Join us in private and family devotion as we prepare for public worship on Good Friday and Easter Sunday.

This Holy Week, we will let John Stott guide us through the New Testament message of the cross and the resurrection of Jesus Christ.

Each day this week you will receive a Words of Grace email with a devotional reading from Through the Bible, Through The Year, by John Stott. These readings will also be posted on the church website so you can refer back to them at anytime.

May these readings help inform your mind and move your heart with the gospel message that “Christ died for our sins according to the Scripture, that he was buried, and that he rose from the dead on the third day” (I Corinthians 15:3-4).

“I resolved to know nothing while I was with you except Jesus Christ and him crucified.” – 1 Corinthians 2:2

Anybody who investigates Christianity for the first time is immediately struck by its emphasis on the death of Jesus and especially by the disproportionate amount of space that the evangelists devote to the last week of his life.

The Gospel writers had learned this emphasis from Jesus himself. On three separate and solemn occasions Jesus predicted his death, saying, “The Son of Man must suffer many things . . . and . . . be killed” (Mark 8:31). It must happen, he insisted, because it had been foretold in the Old Testament Scriptures. Jesus also referred to his death as his “hour,” the hour for which he had come into the world. At first he repeated that it was “not yet,” but at last he was able to say that “the hour has come.”

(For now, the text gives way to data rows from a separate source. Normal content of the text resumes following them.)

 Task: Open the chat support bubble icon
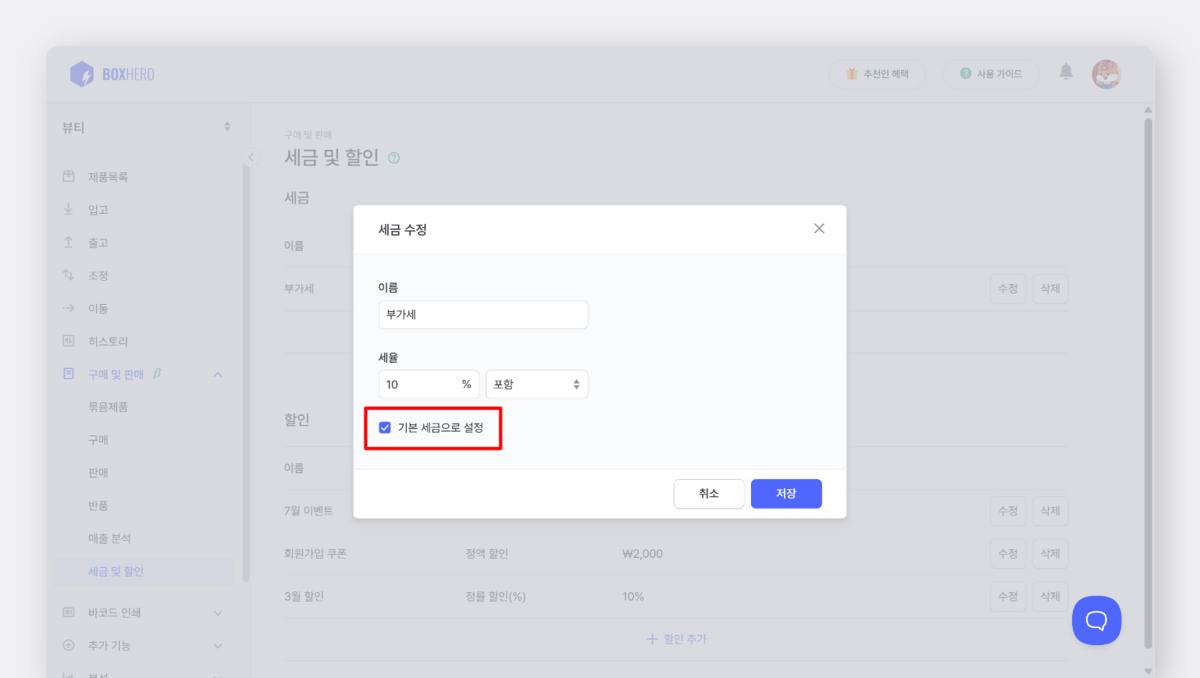[x=1096, y=620]
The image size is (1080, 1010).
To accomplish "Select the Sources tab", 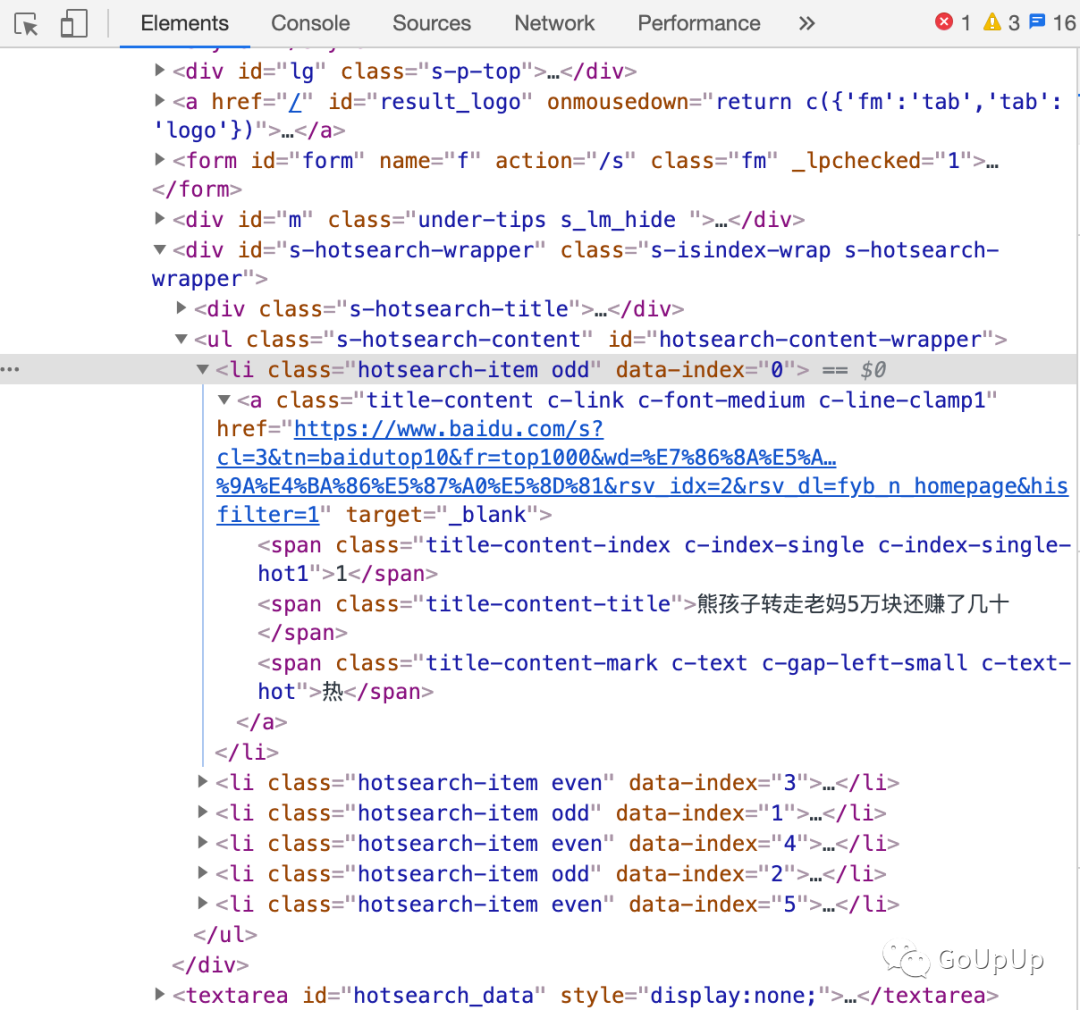I will 431,23.
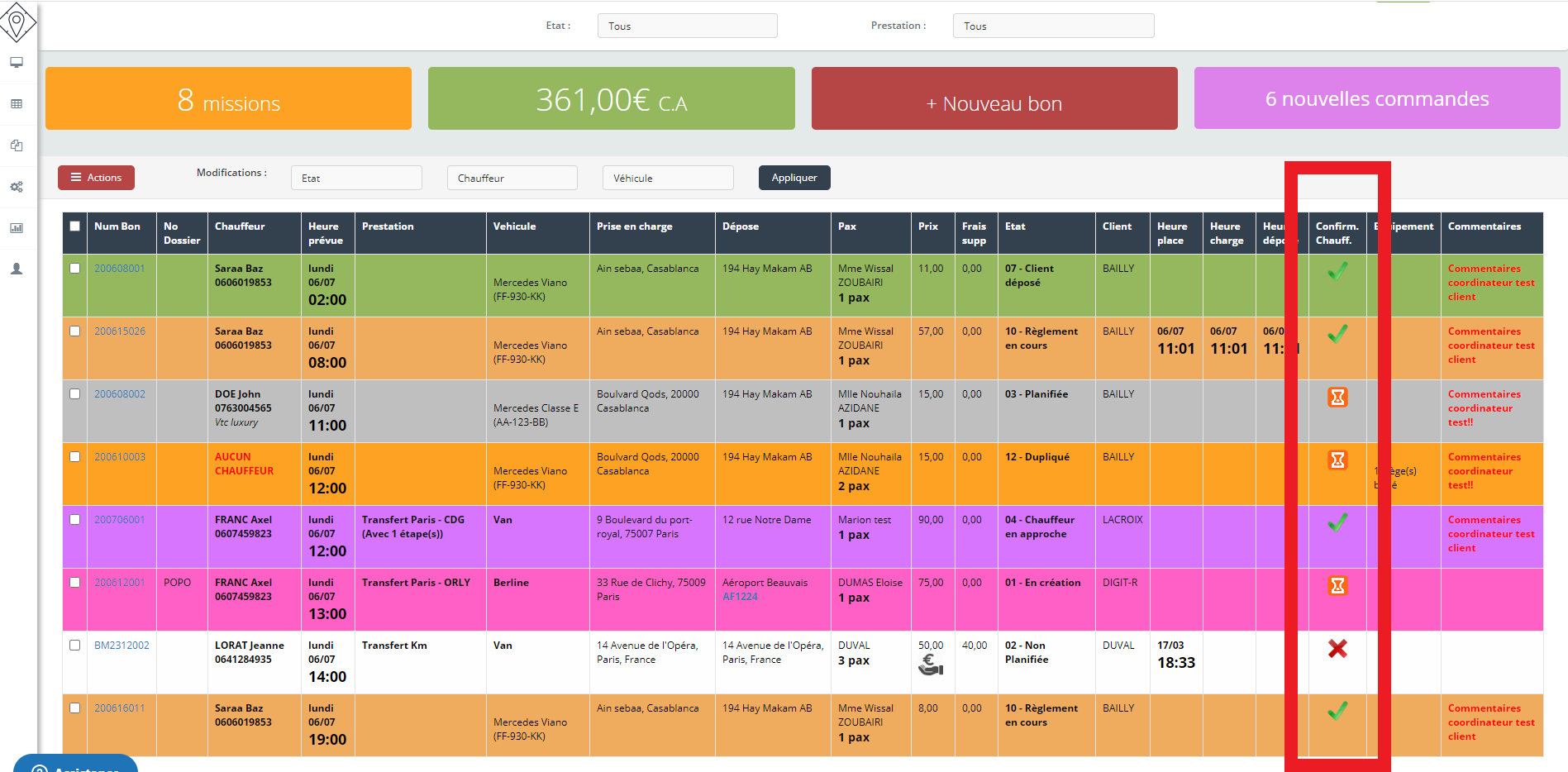This screenshot has width=1568, height=772.
Task: Toggle the select-all checkbox in table header
Action: coord(75,226)
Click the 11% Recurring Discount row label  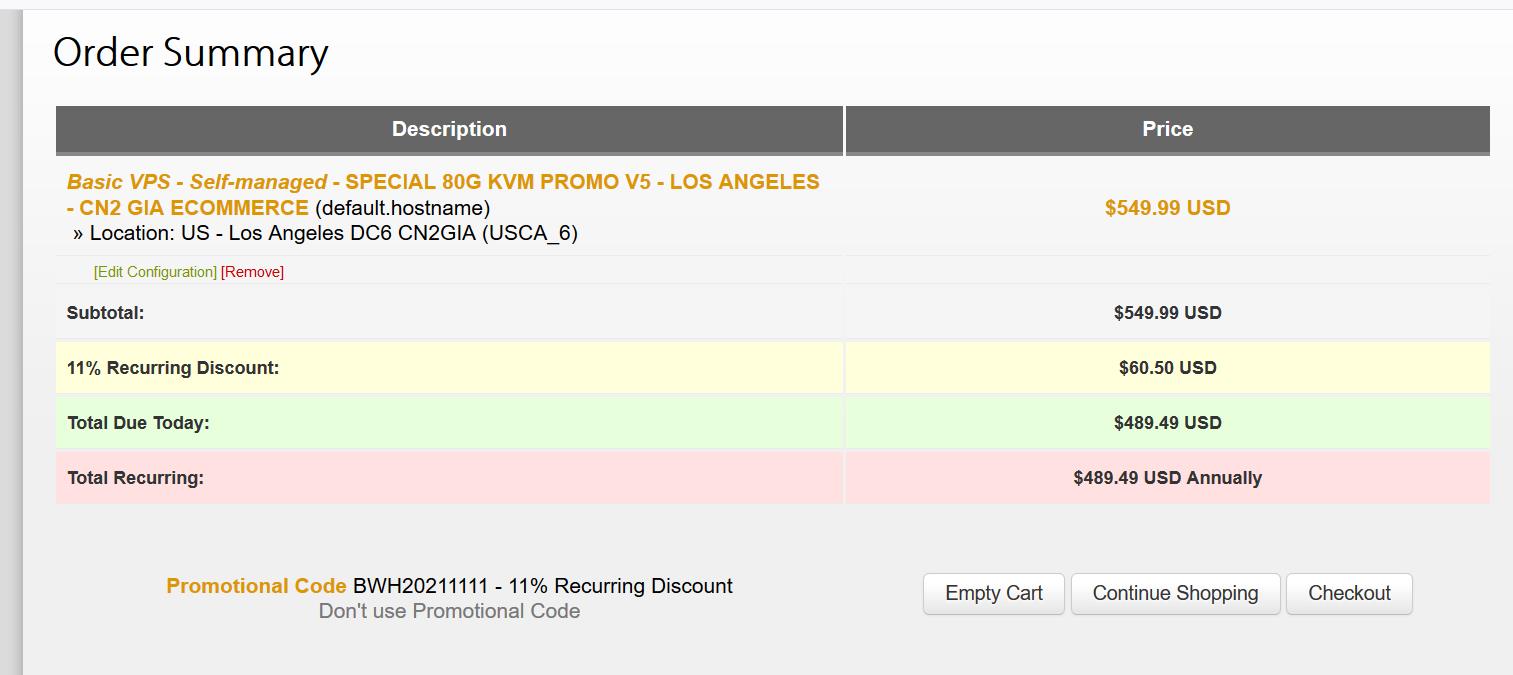[x=173, y=368]
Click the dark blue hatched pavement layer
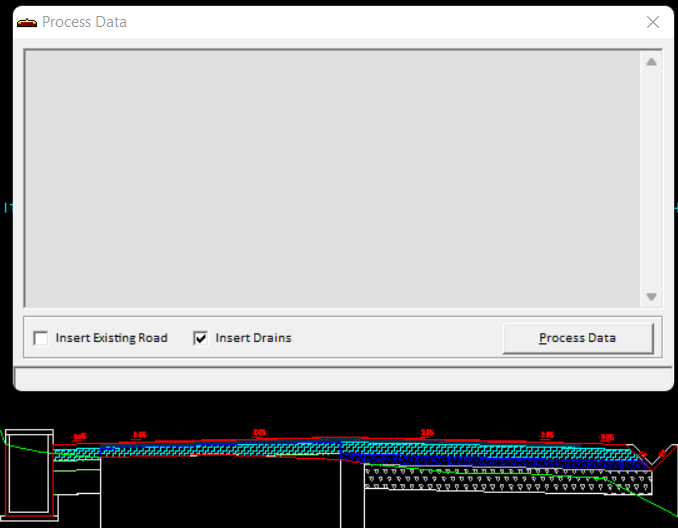678x528 pixels. [x=450, y=460]
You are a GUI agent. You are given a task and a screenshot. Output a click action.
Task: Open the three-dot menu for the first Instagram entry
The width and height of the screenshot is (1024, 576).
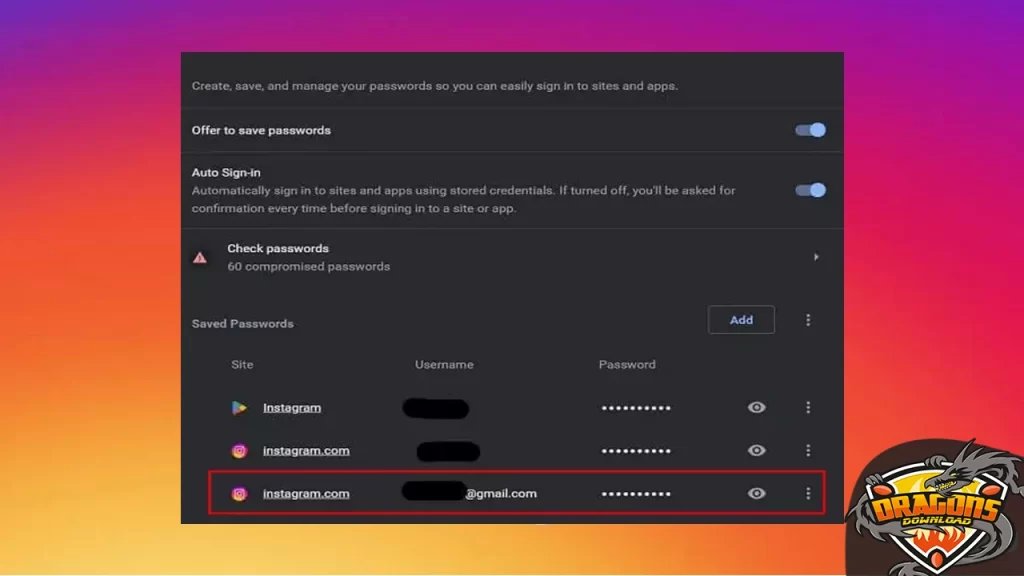pyautogui.click(x=808, y=407)
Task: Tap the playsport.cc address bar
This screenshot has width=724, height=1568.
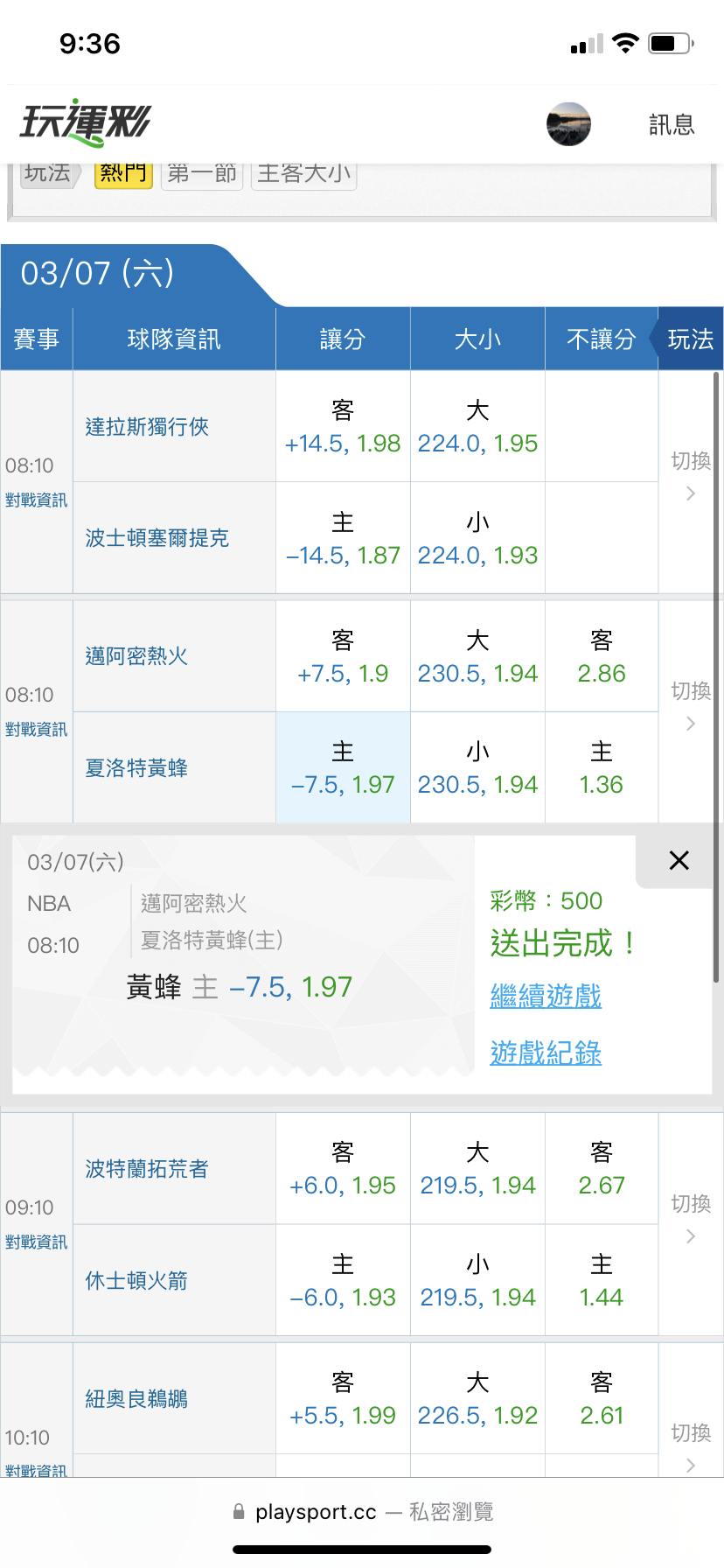Action: pos(362,1512)
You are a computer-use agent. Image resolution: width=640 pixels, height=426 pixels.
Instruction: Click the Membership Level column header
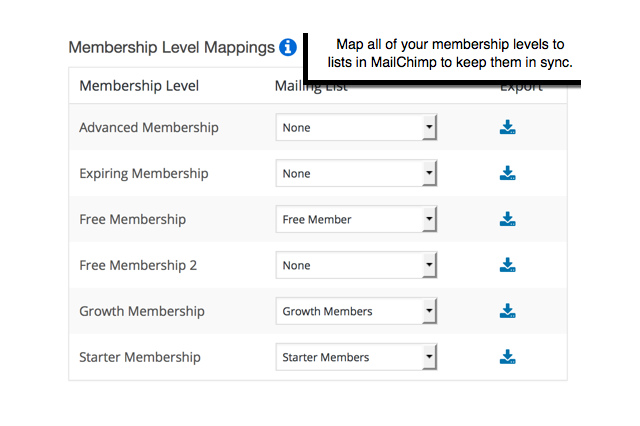pos(139,86)
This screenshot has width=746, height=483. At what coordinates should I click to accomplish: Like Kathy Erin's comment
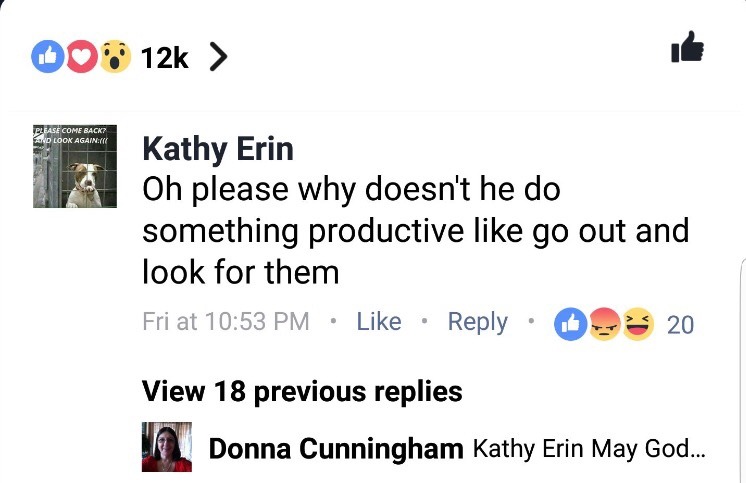pyautogui.click(x=379, y=322)
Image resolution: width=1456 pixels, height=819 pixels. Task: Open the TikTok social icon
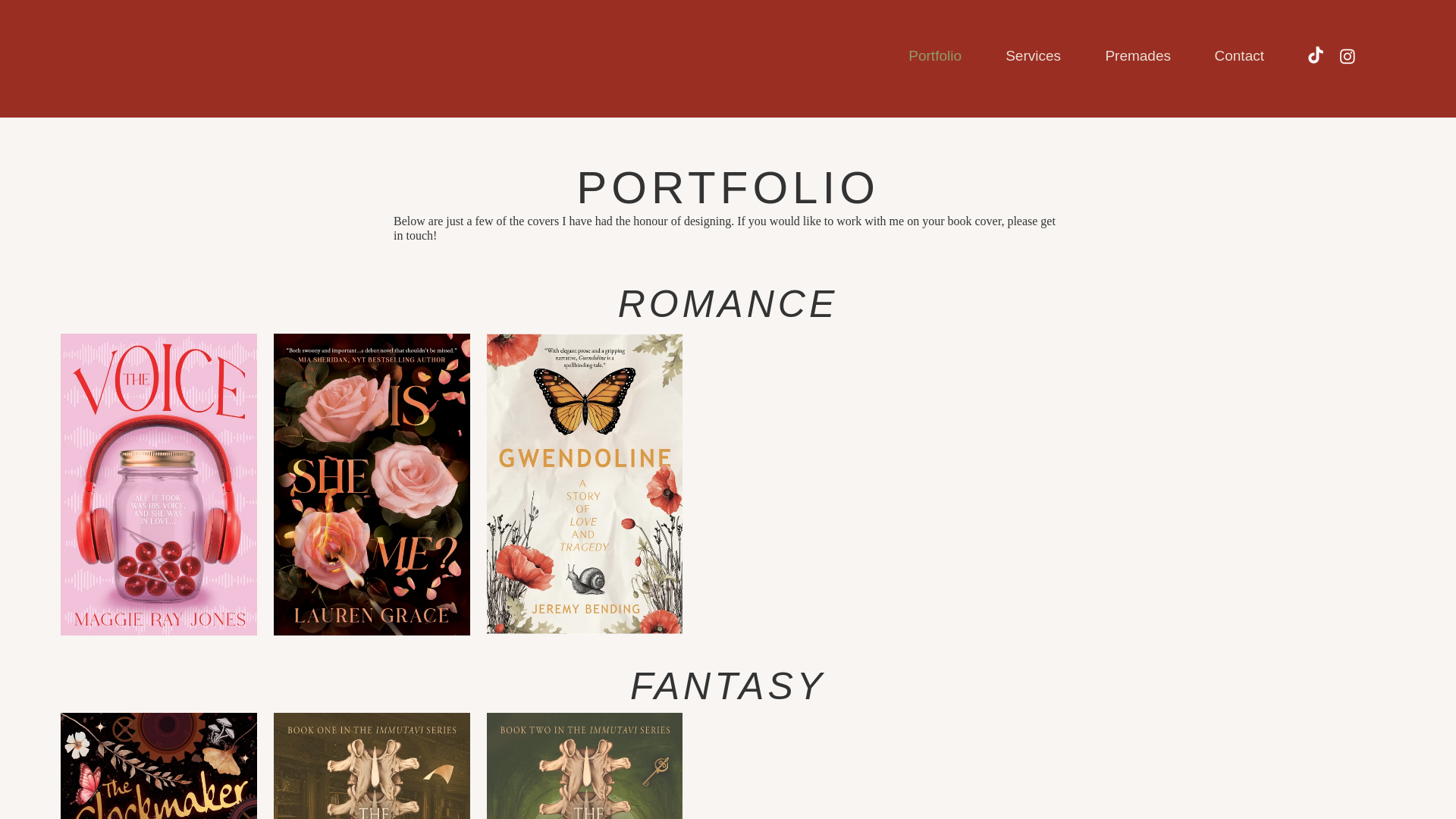coord(1316,55)
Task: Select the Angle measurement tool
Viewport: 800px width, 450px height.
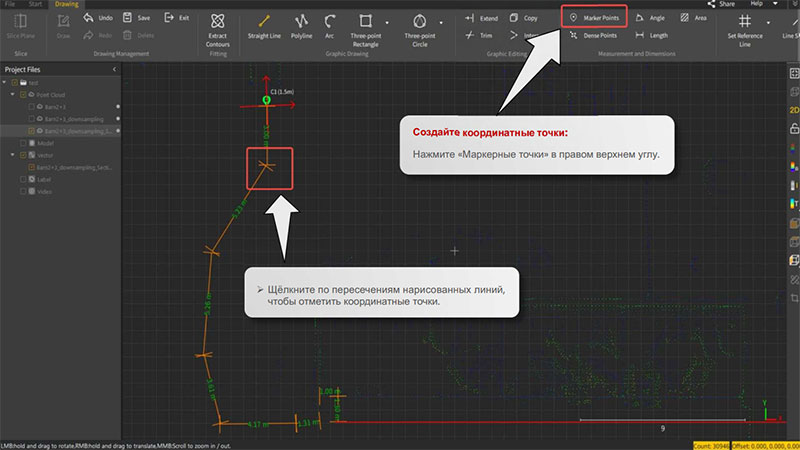Action: tap(650, 18)
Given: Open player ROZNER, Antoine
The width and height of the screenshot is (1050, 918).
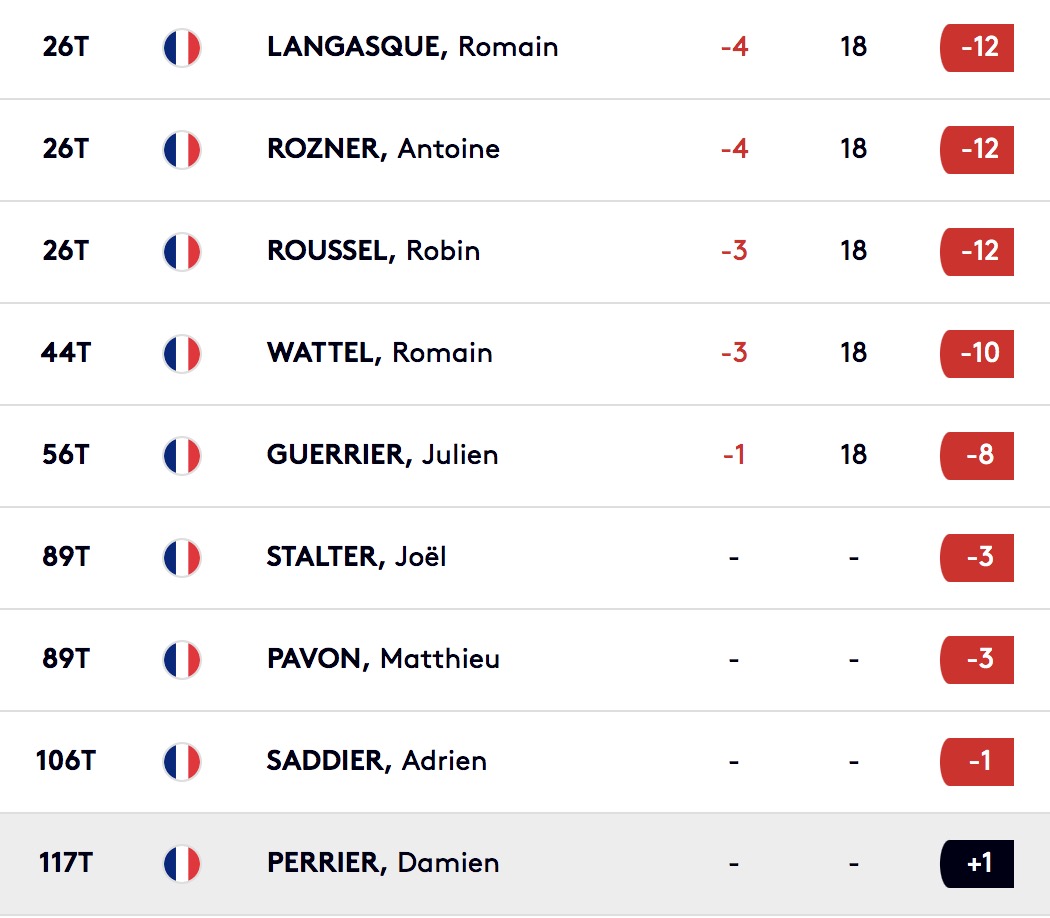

Perhaps most striking of all is the fact that Jesus made deliberate provision for how he wished to be remembered. He instructed his disciples to take, break, and eat bread in memory of his body to be broken for them, and to take, pour out, and drink wine in memory of his blood to be shed for them. Death spoke from both elements. No symbolism could be more self-evident. How did he want to be remembered? Not for his example or his teaching, not for his words or works, not even for his living body or flowing blood, but for his body given and blood shed in death.

So the church has been right of its choice of symbol for Christianity. It could have chosen any one of several options—for example, the crib, symbolizing incarnation; or the towel, symbol of humble service; or others. But it passed them by in favor of the cross.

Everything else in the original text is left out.